Nearly half of all major video game publishers have at least one example of a game released with High Contrast Mode support. A few more first time attempts this year, and the scales might actually tip such that most major publishers have at least one title that offers this accessibility setting, which is wild to consider.
In addition, we’re also seeing increasing amounts of support for this feature on handheld gaming machines, where I would argue the setting is perhaps most useful. PlayStation titles are being ported to PC, meaning that games supporting High Contrast Mode visuals are ending up playable on the Steam Deck. Prince of Persia: the Lost Crown is a multiplatform title that came to Switch, and supported the feature there at launch. The PlayStation Portal is allowing more gamers to play their PS5 on a small handheld screen with High Contrast Mode support, and more PC based handhelds are constantly releasing.
We’re seeing games on smaller and lower resolution screens getting to benefit from High Contrast Mode’s increased visual clarity, and that’s something that for years now I’ve been arguing we need to see.
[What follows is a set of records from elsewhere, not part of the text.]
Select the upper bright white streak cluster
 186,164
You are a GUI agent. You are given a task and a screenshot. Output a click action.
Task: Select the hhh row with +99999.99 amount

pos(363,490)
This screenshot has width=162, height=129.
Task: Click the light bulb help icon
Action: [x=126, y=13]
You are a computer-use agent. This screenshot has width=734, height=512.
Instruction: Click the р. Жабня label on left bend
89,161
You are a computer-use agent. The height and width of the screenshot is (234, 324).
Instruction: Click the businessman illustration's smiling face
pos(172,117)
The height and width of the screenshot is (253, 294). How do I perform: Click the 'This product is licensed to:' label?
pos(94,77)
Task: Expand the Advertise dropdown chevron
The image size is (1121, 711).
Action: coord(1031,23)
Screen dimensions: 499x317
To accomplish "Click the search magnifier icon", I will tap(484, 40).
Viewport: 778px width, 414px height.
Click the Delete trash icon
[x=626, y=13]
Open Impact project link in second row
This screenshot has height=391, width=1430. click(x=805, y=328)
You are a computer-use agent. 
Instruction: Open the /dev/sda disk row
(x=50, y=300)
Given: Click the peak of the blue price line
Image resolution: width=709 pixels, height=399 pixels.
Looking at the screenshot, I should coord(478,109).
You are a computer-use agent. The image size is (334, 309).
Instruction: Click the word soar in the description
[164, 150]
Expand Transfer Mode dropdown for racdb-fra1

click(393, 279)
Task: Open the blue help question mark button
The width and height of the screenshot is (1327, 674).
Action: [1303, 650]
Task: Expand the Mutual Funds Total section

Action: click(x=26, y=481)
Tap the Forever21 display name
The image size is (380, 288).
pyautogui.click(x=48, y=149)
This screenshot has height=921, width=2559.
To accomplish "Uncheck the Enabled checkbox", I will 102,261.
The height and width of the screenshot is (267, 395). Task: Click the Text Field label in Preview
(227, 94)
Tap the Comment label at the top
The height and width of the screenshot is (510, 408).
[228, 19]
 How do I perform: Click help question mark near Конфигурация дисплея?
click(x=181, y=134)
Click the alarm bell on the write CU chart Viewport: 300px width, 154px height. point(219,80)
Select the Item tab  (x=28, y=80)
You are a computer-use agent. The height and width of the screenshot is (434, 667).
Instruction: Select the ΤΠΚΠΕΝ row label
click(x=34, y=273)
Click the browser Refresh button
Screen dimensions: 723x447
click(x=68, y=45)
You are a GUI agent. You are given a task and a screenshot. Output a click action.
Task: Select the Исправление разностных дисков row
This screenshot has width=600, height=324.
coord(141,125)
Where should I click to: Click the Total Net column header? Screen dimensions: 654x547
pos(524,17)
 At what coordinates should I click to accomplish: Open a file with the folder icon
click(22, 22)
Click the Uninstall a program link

Not all High Contrast Modes are created equally. I still think that PlayStation’s first party studios are doing a great job comparatively of offering things like full colour palette customisation for their High Contrast Modes and the ability to turn them on and off during gameplay or cutscenes without pausing, but most of the examples of High Contrast Mode listed in this video are still implementing the setting to a decent degree of quality, such that I don’t have many major complaints about any of them.

I know the following is a gut feeling more than anything based on hard facts or insider information, but I really do feel like 2024 is going to be the year that High Contrast Mode visuals really hit mainstream adoption across the AAA game development space.
We’ve had nearly four years for the feature to be noticed by developers and incorporated into projects early in development. We’ve seen enough time for those projects to go through their development cycles, and we’ve had a few years or examples of other developers implementing the feature to reassure others that it’s okay to use a setting that is so seemingly associated with the first publisher to really commit to its implementation.
My gut instinct is that Ubisoft, WB Games, Activision Blizzard, Namco Bandai and EA are all over the next couple of years going to move toward PlayStation degrees of High Contrast Mode standardisation. I believe that this will put pressure on the rest of the industry to play catch up. I feel confident that we’ll see a few more studios and publishers show off their first implementations of the feature this year. I hope that, by 2025, it will start being the case that a studio not offering High Contrast Mode yet is more of an outlier than an expectation.
Maybe I am being a little optimistic about the rates of adoption for the feature by developers, but after several years of regular reporting, and closely watching High Contrast Mode’s rise in adoption, I feel confident that 2024 is going to be the year of High Contrast Mode visuals hitting the mainstream.
As a gamer who uses the setting any time that it’s offered, I couldn’t be happier to see High Contrast Mode finally starting to take hold in the wider games industry.